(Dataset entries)
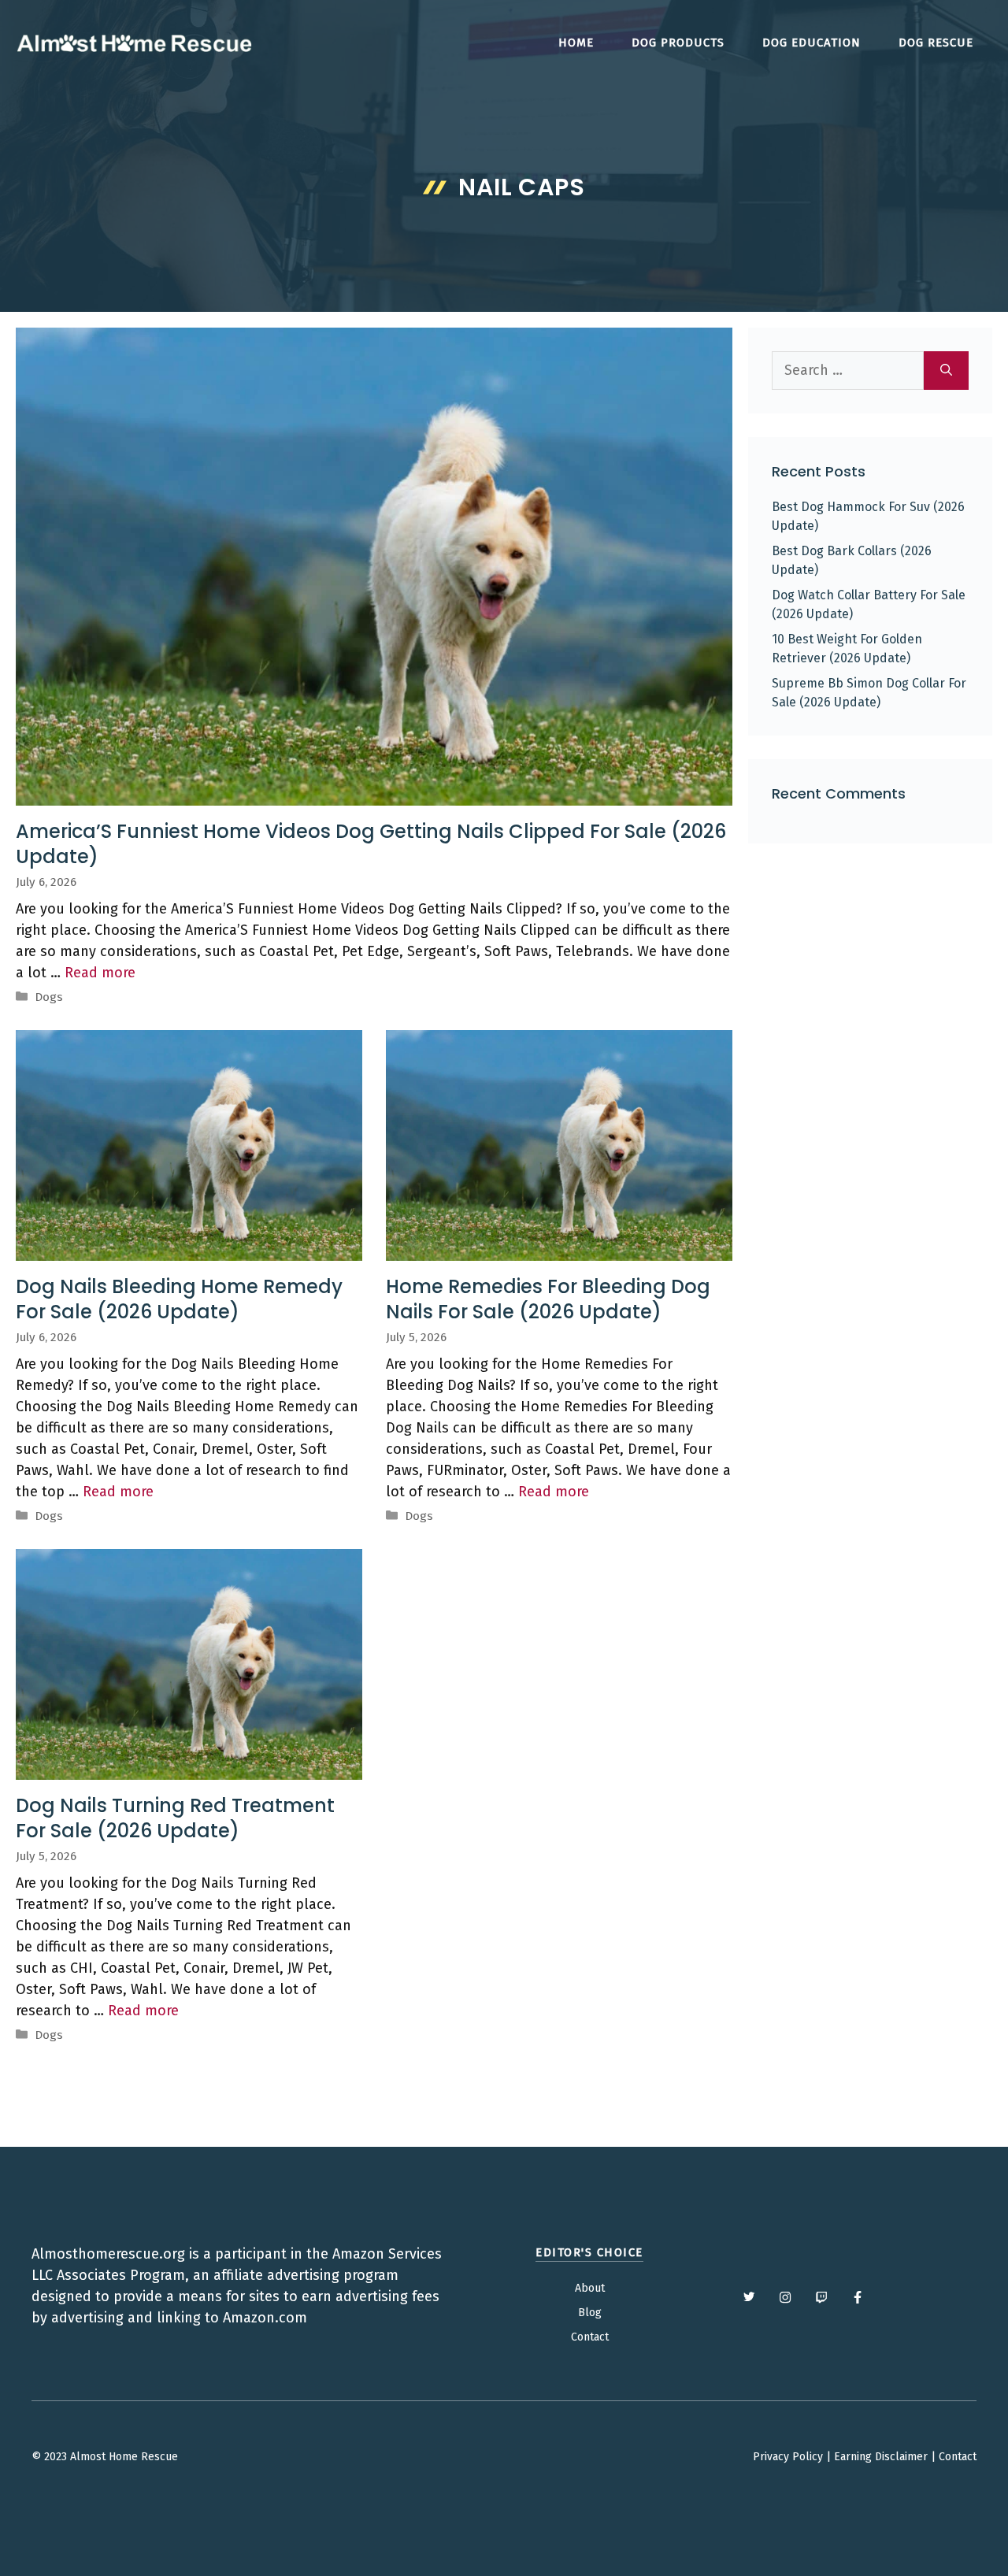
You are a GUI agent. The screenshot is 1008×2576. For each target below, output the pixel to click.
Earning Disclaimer (881, 2456)
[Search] (946, 370)
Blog (590, 2312)
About (590, 2288)
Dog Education (811, 42)
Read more (100, 972)
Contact (590, 2337)
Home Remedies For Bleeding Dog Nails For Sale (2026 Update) (548, 1298)
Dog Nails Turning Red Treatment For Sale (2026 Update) (175, 1817)
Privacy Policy (788, 2456)
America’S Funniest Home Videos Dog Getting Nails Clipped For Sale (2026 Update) (371, 843)
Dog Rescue (936, 42)
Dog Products (678, 42)
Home (576, 42)
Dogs (49, 997)
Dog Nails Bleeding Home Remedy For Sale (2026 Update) (179, 1298)
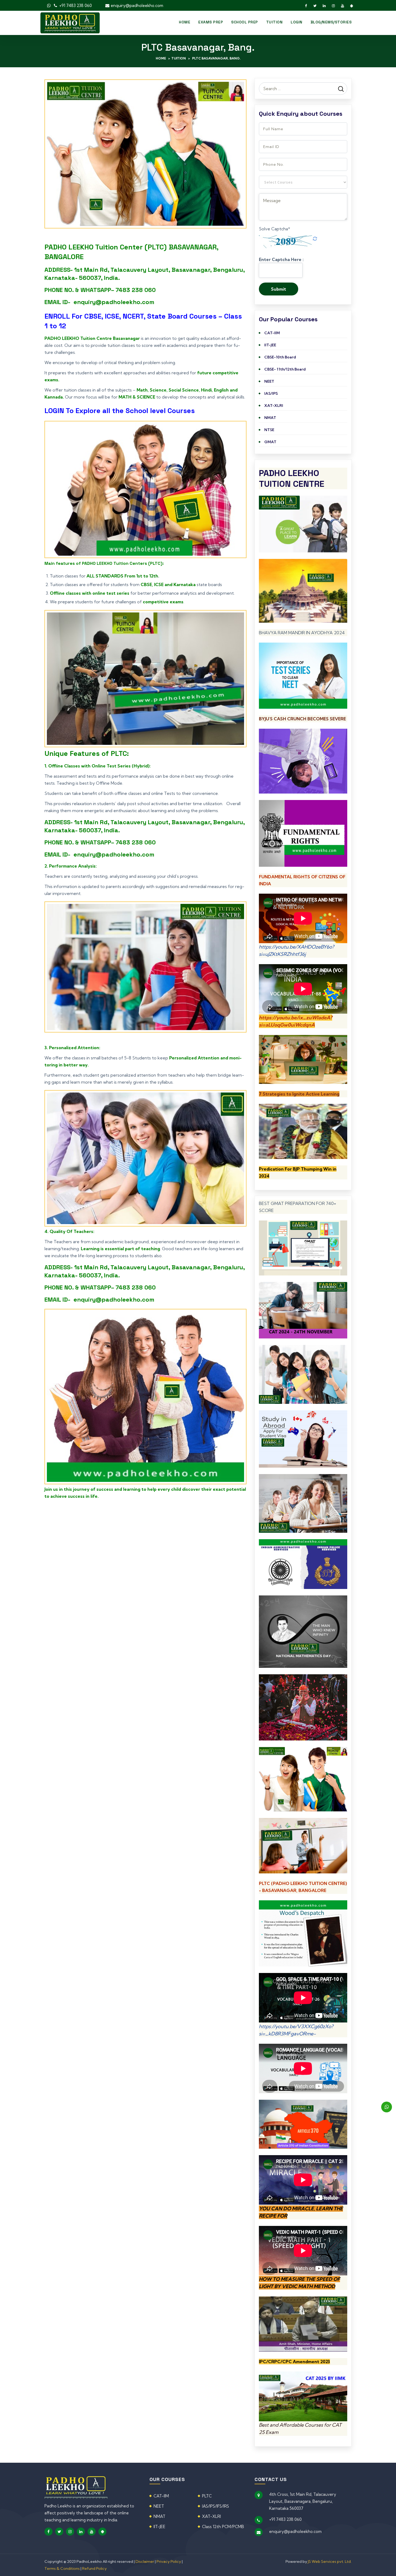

Aim of the exercise: Check each line of the records above for the word "Bleeding", then give the number of lines that have it, with no other words.

Task result: 2